Utilization of two seven-transmembrane, G protein-coupled receptors, formyl peptide receptor-like 1 and formyl peptide receptor, by the synthetic hexapeptide WKYMVm for human phagocyte activation

Abstract

Trp-Lys-Tyr-Val-D-Met (WKYMVm) is a synthetic leukocyte-activating peptide postulated to use seven-transmembrane, G protein-coupled receptor(s). In the study to characterize the receptor(s) for WKYMVm, we found that this peptide induced marked chemotaxis and calcium flux in human phagocytes. The signaling induced by WKYMVm in phagocytes was attenuated by high concentrations of the bacterial chemotactic peptide fMLP, suggesting that WKYMVm might use receptor(s) for fMLP. This hypothesis was tested by using cells over expressing genes encoding two seven-transmembrane receptors, formyl peptide receptor (FPR) and formyl peptide receptor-like 1 (FPRL1), which are with high and low affinity for fMLP, respectively.

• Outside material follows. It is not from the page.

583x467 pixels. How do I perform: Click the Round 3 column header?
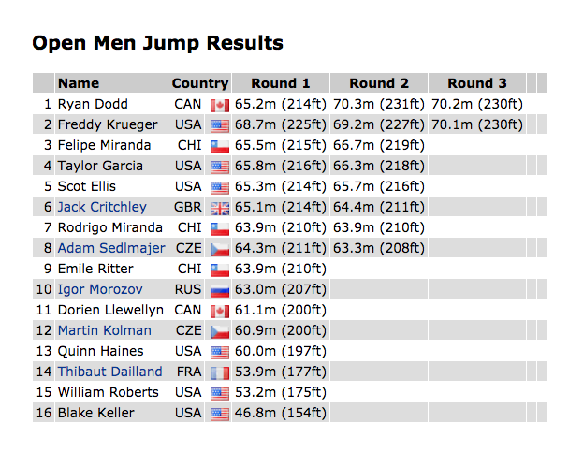[477, 83]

Both FPR- and FPRL1-expressing cells mobilized calcium in response to picomolar concentrations of WKYMVm. While FPRL1-expressing cells migrated to picomolar concentrations of WKYMVm, nanomolar concentrations of the peptide were required to induce migration of FPR-expressing cells. In contrast, fMLP elicited both calcium flux and chemotaxis only in FPR-expressing cells with an efficacy comparable with WKYMVm. Thus, WKYMVm uses both FPR and FPRL1 to stimulate phagocytes with a markedly higher efficacy for FPRL1. Our study suggests that FPR and FPRL1 in phagocytes react to a broad spectrum of agonists and WKYMVm as a remarkably potent agonist provides a valuable tool for studying leukocyte signaling via these receptors.